# New To Riding - Santa Monica



## RiderKatz22 (Aug 4, 2007)

New to riding. I'm addicted. Live in Santa Monica and sick of riding on the stand and/or up and down San Vincente from Ocean Ave to Barrington. Are there any other "Road Trails" i can find in the near by area?


----------



## Mapei (Feb 3, 2004)

Got your Thomas Street Guide? If you don't mind climbs, when you hit Barrington and San Vicente, navigate your way east through the Veterans Administration to Sepulveda Blvd. Head north on Sepulveda to Moraga Drive and then Bellagio Road into Bel-Air. Or you can follow your fellow cyclists north to Skirball Center Drive, and then cross the freeway for the climb up to Mulholland.
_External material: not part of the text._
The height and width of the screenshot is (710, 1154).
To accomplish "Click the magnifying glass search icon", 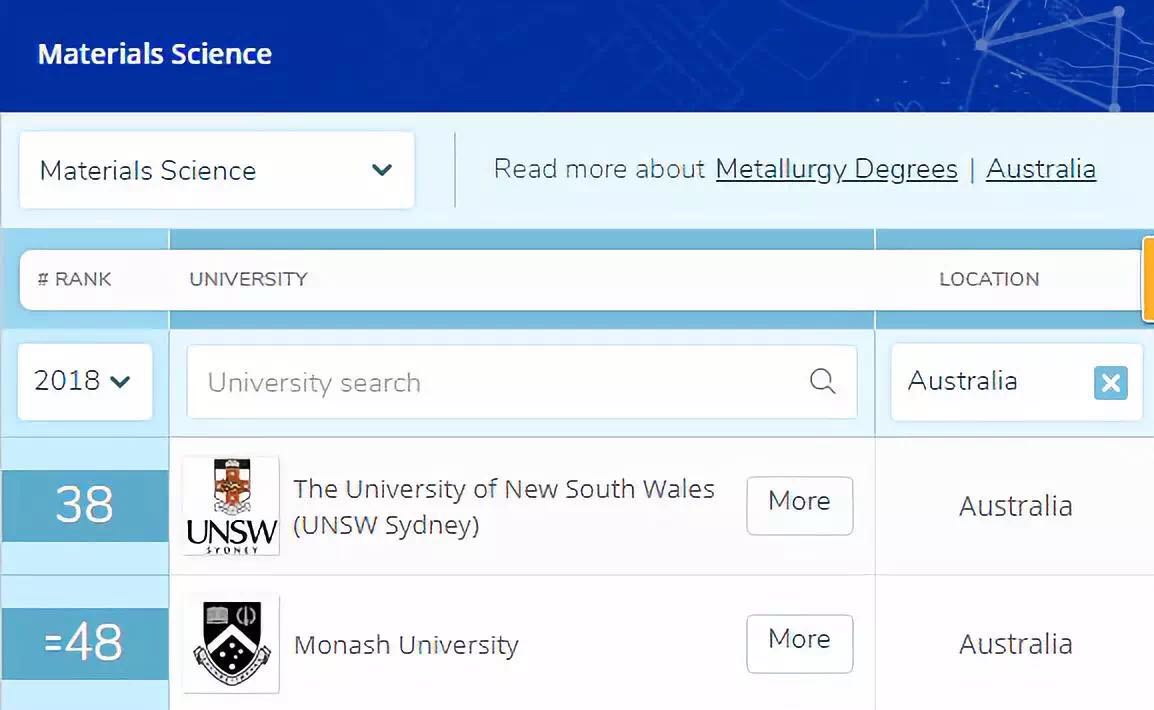I will (x=822, y=381).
Go either east or west on Mulholland. If you go west it becomes a dirt road in a couple miles, but it's still worth the trip. If you go east, you'll eventually end up in Hollywood. It's a truly fine ride, but in your case it might not be the best idea, as you'll have to make your way through a lot of city to get back to SM.
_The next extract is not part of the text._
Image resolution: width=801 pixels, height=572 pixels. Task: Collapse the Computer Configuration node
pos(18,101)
If you don't mind a little Dancing with Cars, try going north on PCH. Eventually, the shoulder will widen and traffic will be less intense. Once you get past the long uphill that culminates at Pepperdine University, it mellows out considerably. Meantime, there are numerous canyon roads you can climb. Search through this forum to learn more about them. Everybody has their favorite canyon road. When I lived on the Westside (yes, it was way back in the 1970's), my favorite canyon was Latigo.


----------



## magicant (Apr 22, 2006)

Never ridden with this group, but always been considering it - more as a social thing than actual riding. They seem to do casual rides for relative newcomers in your area. May want to check it out.
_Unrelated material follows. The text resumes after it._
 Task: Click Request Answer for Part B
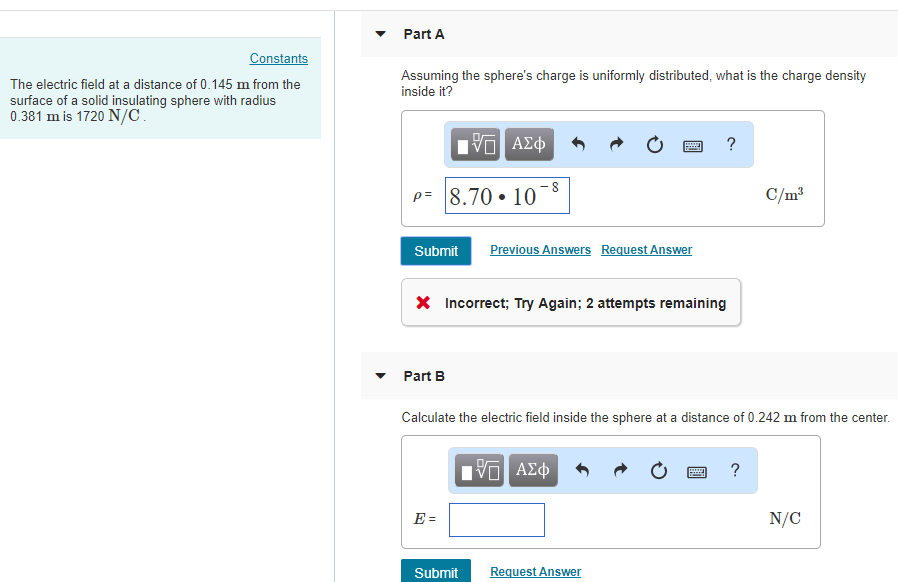point(535,571)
http://wlacyclingclub.com/


----------



## stevo4 (Jun 25, 2007)

I live on the W.Side at Olympic/Sepulveda. I've ridden with W. LA cylce club once before and had a nice time. Not particularly demanding but nice people and a ride that usually goes somewhere from MDR down to PV.

I've also ridden with Shifting Gears too which are a step up (imo) and also ties into training rides for the Aids Lifecycle event from SF to LA each June. Also a nice bunch of people and good rides and a bit longer (for training purposes) plus they incorporate more hills. This Sunday (tomorrow) we do a warm up lap from Helen's in SM to MDR and then back to SM for the 5 mile climb up Mandeville Cyn. I have been riding solo up Mandeville the last couple of days and really like the descent down the hill. Nothing too steep and the road has some nice esses to carve your line. 

Stevo


----------